For outside appreciation, I have to say, most of the people I know are amazing at it. At social events, people insist that I sit down while they bring me a drink. Christendom people in particular treat me with the same sort of awe they otherwise reserve for their professors.

It suddenly occurs to me that this is the REAL reason for chivalry. I tend to be unimpressed by symbolic "chivalrous" gestures, because they are often done by sexist guys who think I must now look up to them because they opened the door, but Chesterton (him again!) says he raises his hat to women to acknowledge that in general, women have had a harder time. I *do* appreciate it if it's meant like that!

Of course Mary is the prime archetype for womanhood. She can't be the only one for me, simply because I don't know enough about her to feel I can imitate her. But one of the really neat things about being Catholic is that the things despised beforehand -- children, mothers -- are revered now. Putting Mary as Queen of Heaven is a prestige boost for all women, for sure!

Sheila said...

Re: mother uniform - a blogger I read suggested bringing back the apron! I don't even own one, but I have to say I'm a fan theoretically. Something you always have, that you can use as a potholder or a nosewiper or whatever else you need, which your kids can develop an attachment to simply as a proxy for you! (As in: tied to the apron strings ... but I've also read wistful recollections from older people about their mother's apron, how they used to bury their faces in it when they were sad, and so forth.)

Me, I stick with my trusty mei tai ... I wear it daily "on the job." But you know how I feel about pashminas too.

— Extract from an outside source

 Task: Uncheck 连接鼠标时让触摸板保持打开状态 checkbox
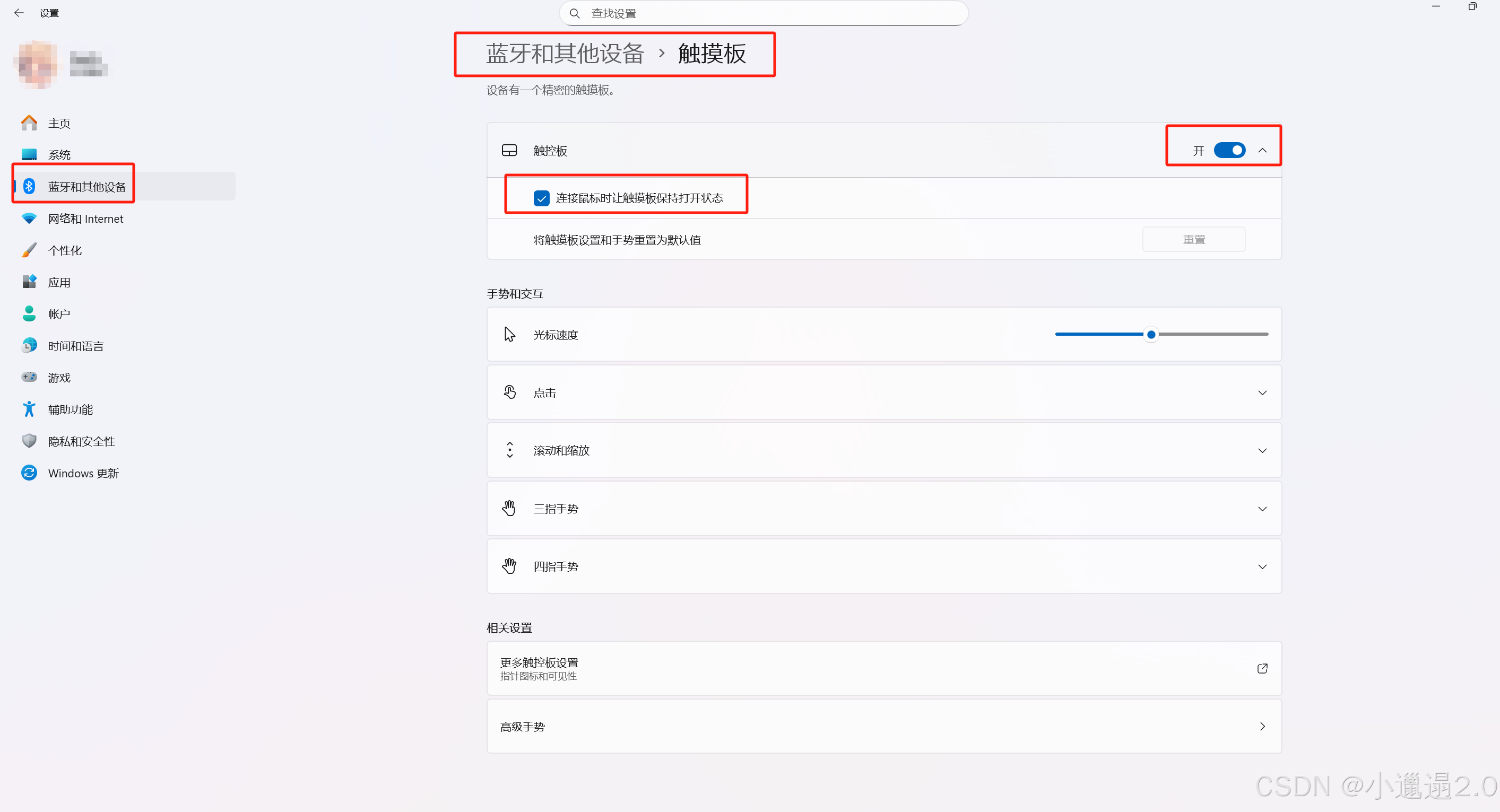pyautogui.click(x=541, y=198)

I'd say most mothers go for yoga pants, and I do love them; they are practical for the things I do. But there's something of a movement (What I Wore Sunday linkup, for instance) of trying to dress nicely to break the stereotype of the denim jumper and make motherhood look glamorous. I don't think I am the one to bring glamor to motherhood ... but I did get a nice haircut the other day. I do think there's something to be said for letting younger women know, you don't HAVE to give up pretty things when you have kids.

Another respect tip: I would wholeheartedly back the total abolition of the word "mommy" (or "mummy") to refer to anyone besides your OWN mother. This is not a "mommy blog." It is a blog belonging to a mother. Cutesy nicknames belittle my intelligence, my status as an adult, and the importance of what I do.